▶ _Study questions_:
A) Translate this sentence from the text about fiber arrays into Spanish: "Spacer material such as “dark” fibers and / or metal wires of similar diameter as the active fiber may be employed to aid winding / bundling of active fibers."
B) In the entries, start at the line that has "Image resolution: width=600" and stop after the line that has "center [400, 272].". Write those lines out as a numbered list, skipping blank lines and leaving out the pictures.

▶ _Text for analysis_:

An improved fiber array arrangement is provided that incorporates spacing and / or spacers between active fibers in a winding to reduce maximum active fiber temperature, with the spacing / spacer material distributed to minimize heating at locations of high pump power. Spacer material such as “dark” fibers and / or metal wires of similar diameter as the active fiber may be employed to aid winding / bundling of active fibers. Further, the use of channels, grooves, wall material and combinations thereof aid structural support / guidance for the winding / bundling of active fibers while providing predefined spacing and heat conductivity that reduces the maximum thermal temperature of the active fiber below design thresholds.

▶ _Data listing_:
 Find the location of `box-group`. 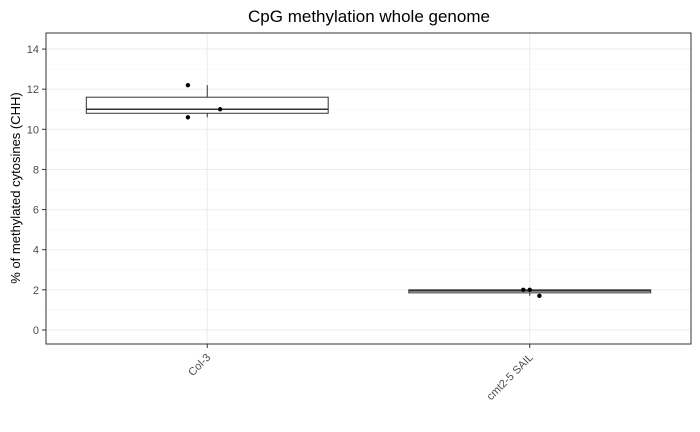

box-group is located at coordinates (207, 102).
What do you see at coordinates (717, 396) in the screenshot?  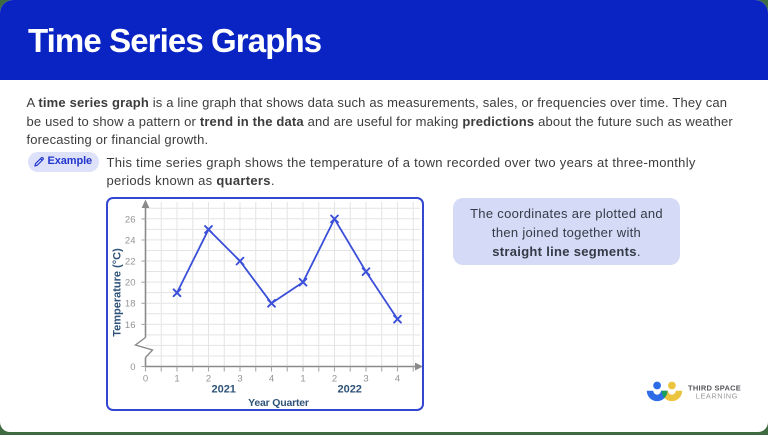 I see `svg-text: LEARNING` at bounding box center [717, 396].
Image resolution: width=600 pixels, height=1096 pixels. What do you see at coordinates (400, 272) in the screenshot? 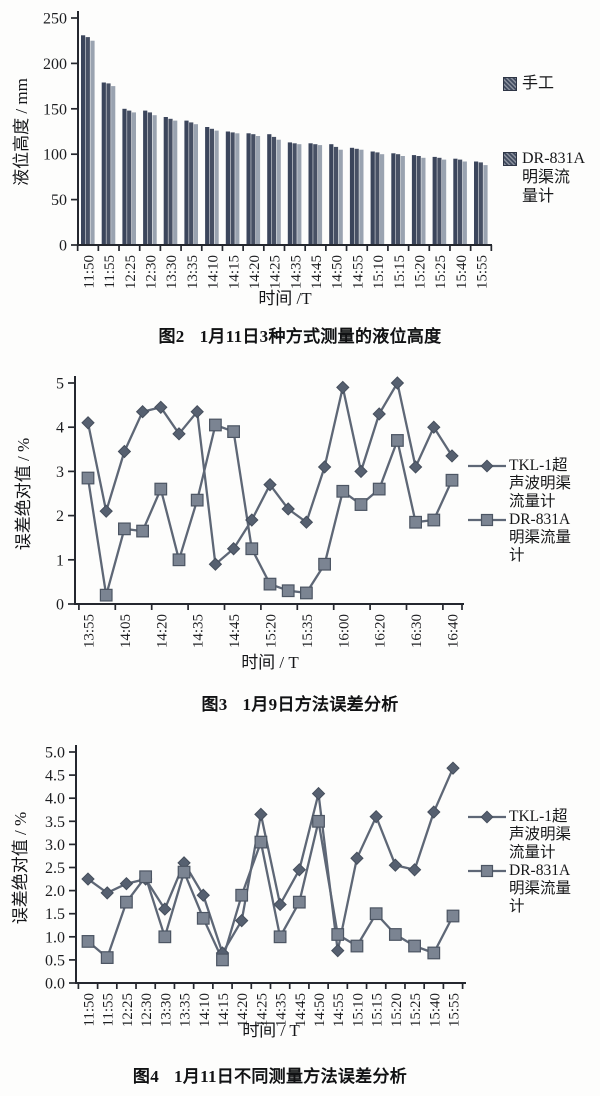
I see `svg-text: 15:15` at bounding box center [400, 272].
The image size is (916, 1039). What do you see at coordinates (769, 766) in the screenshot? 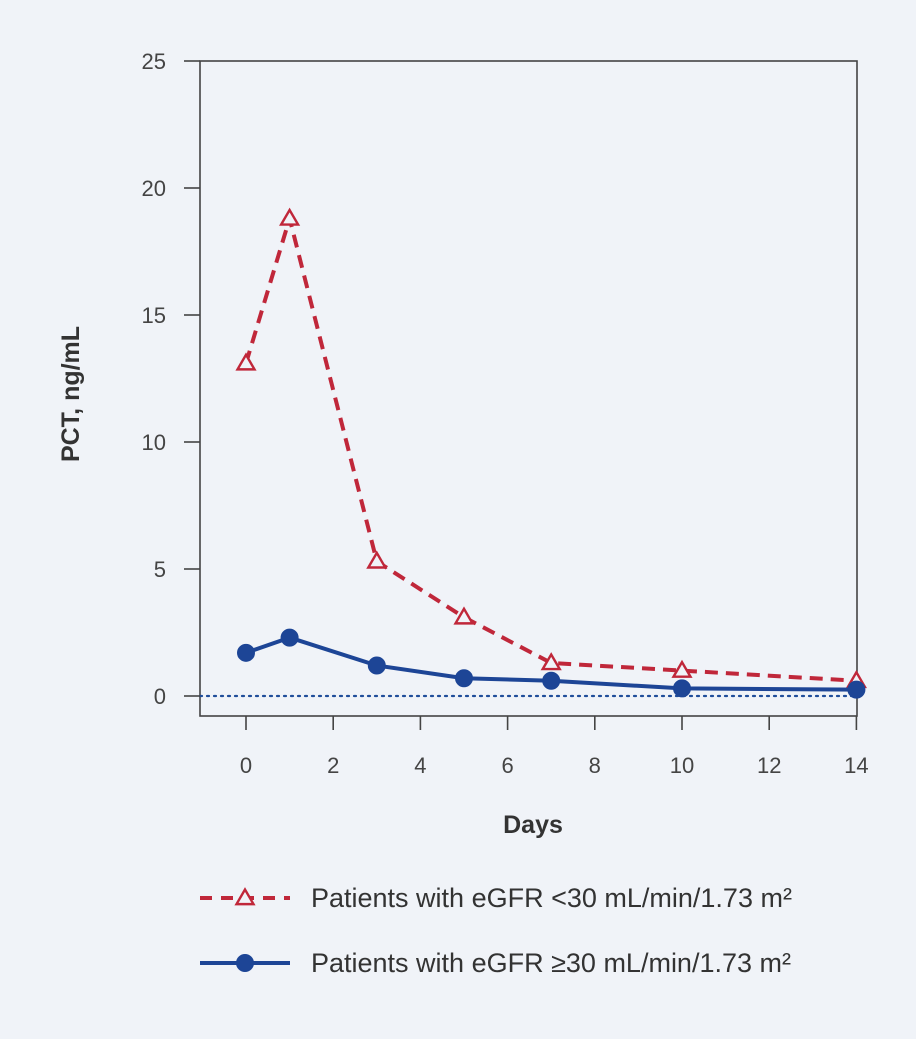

▶ _Task-by-task solutions_:
A) Se puede emplear material separador, como fibras “oscuras” y/o alambres metálicos de diámetro similar al de la fibra activa, para facilitar el enrollado/agrupamiento de las fibras activas.

B)
1. Image resolution: width=600 pixels, height=1096 pixels. What do you see at coordinates (400, 272) in the screenshot? 
2. I see `svg-text: 15:15` at bounding box center [400, 272].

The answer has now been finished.